Directions for this task
Whatever the records say, set them down exactly.

Task input
%%
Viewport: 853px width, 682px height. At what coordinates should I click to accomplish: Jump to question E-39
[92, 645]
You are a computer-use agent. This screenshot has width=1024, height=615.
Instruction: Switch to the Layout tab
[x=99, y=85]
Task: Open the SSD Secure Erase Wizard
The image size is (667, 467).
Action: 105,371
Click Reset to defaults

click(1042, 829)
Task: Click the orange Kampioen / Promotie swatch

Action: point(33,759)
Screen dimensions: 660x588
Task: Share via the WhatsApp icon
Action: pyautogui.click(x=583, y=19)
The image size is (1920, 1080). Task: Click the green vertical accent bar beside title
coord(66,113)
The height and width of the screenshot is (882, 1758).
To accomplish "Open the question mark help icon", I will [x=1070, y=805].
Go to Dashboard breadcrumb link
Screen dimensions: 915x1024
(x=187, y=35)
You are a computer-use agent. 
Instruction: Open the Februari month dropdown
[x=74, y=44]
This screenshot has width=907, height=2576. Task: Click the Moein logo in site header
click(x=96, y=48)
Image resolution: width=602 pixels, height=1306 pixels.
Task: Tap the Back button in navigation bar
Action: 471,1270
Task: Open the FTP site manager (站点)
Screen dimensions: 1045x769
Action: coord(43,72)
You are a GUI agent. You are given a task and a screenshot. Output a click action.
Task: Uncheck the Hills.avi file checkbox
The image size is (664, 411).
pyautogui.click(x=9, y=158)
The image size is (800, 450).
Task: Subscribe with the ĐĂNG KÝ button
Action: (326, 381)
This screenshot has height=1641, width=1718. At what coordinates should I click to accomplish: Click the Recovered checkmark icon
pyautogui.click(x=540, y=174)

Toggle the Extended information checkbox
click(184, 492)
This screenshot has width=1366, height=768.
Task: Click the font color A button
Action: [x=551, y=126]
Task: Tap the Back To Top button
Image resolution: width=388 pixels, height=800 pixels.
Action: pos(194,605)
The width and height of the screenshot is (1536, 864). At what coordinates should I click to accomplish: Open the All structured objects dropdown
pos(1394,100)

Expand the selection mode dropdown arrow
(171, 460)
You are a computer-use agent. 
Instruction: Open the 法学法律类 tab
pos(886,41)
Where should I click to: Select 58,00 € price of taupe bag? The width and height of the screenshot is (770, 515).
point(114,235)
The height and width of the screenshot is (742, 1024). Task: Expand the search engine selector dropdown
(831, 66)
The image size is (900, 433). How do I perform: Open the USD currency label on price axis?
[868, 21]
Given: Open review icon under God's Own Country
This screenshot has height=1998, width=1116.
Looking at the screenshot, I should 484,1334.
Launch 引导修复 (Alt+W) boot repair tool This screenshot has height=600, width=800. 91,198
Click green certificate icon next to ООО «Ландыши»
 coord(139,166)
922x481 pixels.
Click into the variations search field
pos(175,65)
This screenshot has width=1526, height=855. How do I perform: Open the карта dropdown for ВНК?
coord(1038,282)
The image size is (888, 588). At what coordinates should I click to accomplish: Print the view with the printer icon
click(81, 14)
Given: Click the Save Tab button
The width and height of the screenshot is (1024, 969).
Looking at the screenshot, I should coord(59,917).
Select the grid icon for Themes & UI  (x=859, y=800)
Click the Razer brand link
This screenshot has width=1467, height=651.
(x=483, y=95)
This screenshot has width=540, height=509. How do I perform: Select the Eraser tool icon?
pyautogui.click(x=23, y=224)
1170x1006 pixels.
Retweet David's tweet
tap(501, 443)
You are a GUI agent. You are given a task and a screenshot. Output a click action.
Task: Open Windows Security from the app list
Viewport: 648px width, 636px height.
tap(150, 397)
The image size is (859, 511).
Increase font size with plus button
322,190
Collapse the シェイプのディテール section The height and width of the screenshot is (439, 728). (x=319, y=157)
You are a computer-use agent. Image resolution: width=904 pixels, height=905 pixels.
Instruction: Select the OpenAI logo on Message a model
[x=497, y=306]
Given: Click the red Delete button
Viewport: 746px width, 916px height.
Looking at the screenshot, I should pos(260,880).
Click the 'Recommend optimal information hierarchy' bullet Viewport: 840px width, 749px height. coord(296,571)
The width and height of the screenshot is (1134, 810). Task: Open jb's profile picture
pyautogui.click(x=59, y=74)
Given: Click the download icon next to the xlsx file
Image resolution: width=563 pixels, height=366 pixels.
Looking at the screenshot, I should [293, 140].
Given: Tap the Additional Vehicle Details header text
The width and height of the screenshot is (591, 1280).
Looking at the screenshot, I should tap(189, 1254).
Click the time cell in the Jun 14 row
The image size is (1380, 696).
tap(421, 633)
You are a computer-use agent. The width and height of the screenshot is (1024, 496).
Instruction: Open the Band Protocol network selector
%%
Solution to the problem
Viewport: 853px width, 682px height. At what coordinates should I click to accomplish: Jump to question E-39
[92, 645]
You are a computer-use agent. This screenshot has width=1024, height=615.
Instruction: Switch to the Layout tab
[x=99, y=85]
Task: Open the SSD Secure Erase Wizard
The image size is (667, 467).
Action: 105,371
Click Reset to defaults

click(1042, 829)
Task: Click the orange Kampioen / Promotie swatch

Action: point(33,759)
Screen dimensions: 660x588
Task: Share via the WhatsApp icon
Action: pyautogui.click(x=583, y=19)
The image size is (1920, 1080). Task: Click the green vertical accent bar beside title
coord(66,113)
The height and width of the screenshot is (882, 1758).
To accomplish "Open the question mark help icon", I will [x=1070, y=805].
Go to Dashboard breadcrumb link
Screen dimensions: 915x1024
(x=187, y=35)
You are a computer-use agent. 
Instruction: Open the Februari month dropdown
[x=74, y=44]
This screenshot has width=907, height=2576. Task: Click the Moein logo in site header
click(x=96, y=48)
Image resolution: width=602 pixels, height=1306 pixels.
Task: Tap the Back button in navigation bar
Action: 471,1270
Task: Open the FTP site manager (站点)
Screen dimensions: 1045x769
Action: coord(43,72)
You are a GUI agent. You are given a task and a screenshot. Output a click action.
Task: Uncheck the Hills.avi file checkbox
The image size is (664, 411).
pyautogui.click(x=9, y=158)
The image size is (800, 450).
Task: Subscribe with the ĐĂNG KÝ button
Action: (326, 381)
This screenshot has height=1641, width=1718. At what coordinates should I click to accomplish: Click the Recovered checkmark icon
pyautogui.click(x=540, y=174)

Toggle the Extended information checkbox
click(184, 492)
This screenshot has width=1366, height=768.
Task: Click the font color A button
Action: [x=551, y=126]
Task: Tap the Back To Top button
Image resolution: width=388 pixels, height=800 pixels.
Action: pos(194,605)
The width and height of the screenshot is (1536, 864). At what coordinates should I click to accomplish: Open the All structured objects dropdown
pos(1394,100)

Expand the selection mode dropdown arrow
(171, 460)
You are a computer-use agent. 
Instruction: Open the 法学法律类 tab
pos(886,41)
Where should I click to: Select 58,00 € price of taupe bag? The width and height of the screenshot is (770, 515).
point(114,235)
The height and width of the screenshot is (742, 1024). Task: Expand the search engine selector dropdown
(831, 66)
The image size is (900, 433). How do I perform: Open the USD currency label on price axis?
[868, 21]
Given: Open review icon under God's Own Country
This screenshot has height=1998, width=1116.
Looking at the screenshot, I should 484,1334.
Launch 引导修复 (Alt+W) boot repair tool This screenshot has height=600, width=800. 91,198
Click green certificate icon next to ООО «Ландыши»
 coord(139,166)
922x481 pixels.
Click into the variations search field
pos(175,65)
This screenshot has width=1526, height=855. How do I perform: Open the карта dropdown for ВНК?
coord(1038,282)
The image size is (888, 588). At what coordinates should I click to accomplish: Print the view with the printer icon
click(81, 14)
Given: Click the Save Tab button
The width and height of the screenshot is (1024, 969).
Looking at the screenshot, I should coord(59,917).
Select the grid icon for Themes & UI  (x=859, y=800)
Click the Razer brand link
This screenshot has width=1467, height=651.
(x=483, y=95)
This screenshot has width=540, height=509. How do I perform: Select the Eraser tool icon?
pyautogui.click(x=23, y=224)
1170x1006 pixels.
Retweet David's tweet
tap(501, 443)
You are a GUI agent. You are given a task and a screenshot. Output a click action.
Task: Open Windows Security from the app list
Viewport: 648px width, 636px height.
tap(150, 397)
The image size is (859, 511).
Increase font size with plus button
322,190
Collapse the シェイプのディテール section The height and width of the screenshot is (439, 728). (x=319, y=157)
You are a computer-use agent. Image resolution: width=904 pixels, height=905 pixels.
Instruction: Select the OpenAI logo on Message a model
[x=497, y=306]
Given: Click the red Delete button
Viewport: 746px width, 916px height.
Looking at the screenshot, I should pos(260,880).
Click the 'Recommend optimal information hierarchy' bullet Viewport: 840px width, 749px height. coord(296,571)
The width and height of the screenshot is (1134, 810). Task: Open jb's profile picture
pyautogui.click(x=59, y=74)
Given: Click the download icon next to the xlsx file
Image resolution: width=563 pixels, height=366 pixels.
Looking at the screenshot, I should [293, 140].
Given: Tap the Additional Vehicle Details header text
The width and height of the screenshot is (591, 1280).
Looking at the screenshot, I should tap(189, 1254).
Click the time cell in the Jun 14 row
The image size is (1380, 696).
tap(421, 633)
You are a computer-use agent. The width and height of the screenshot is (1024, 496).
Instruction: Open the Band Protocol network selector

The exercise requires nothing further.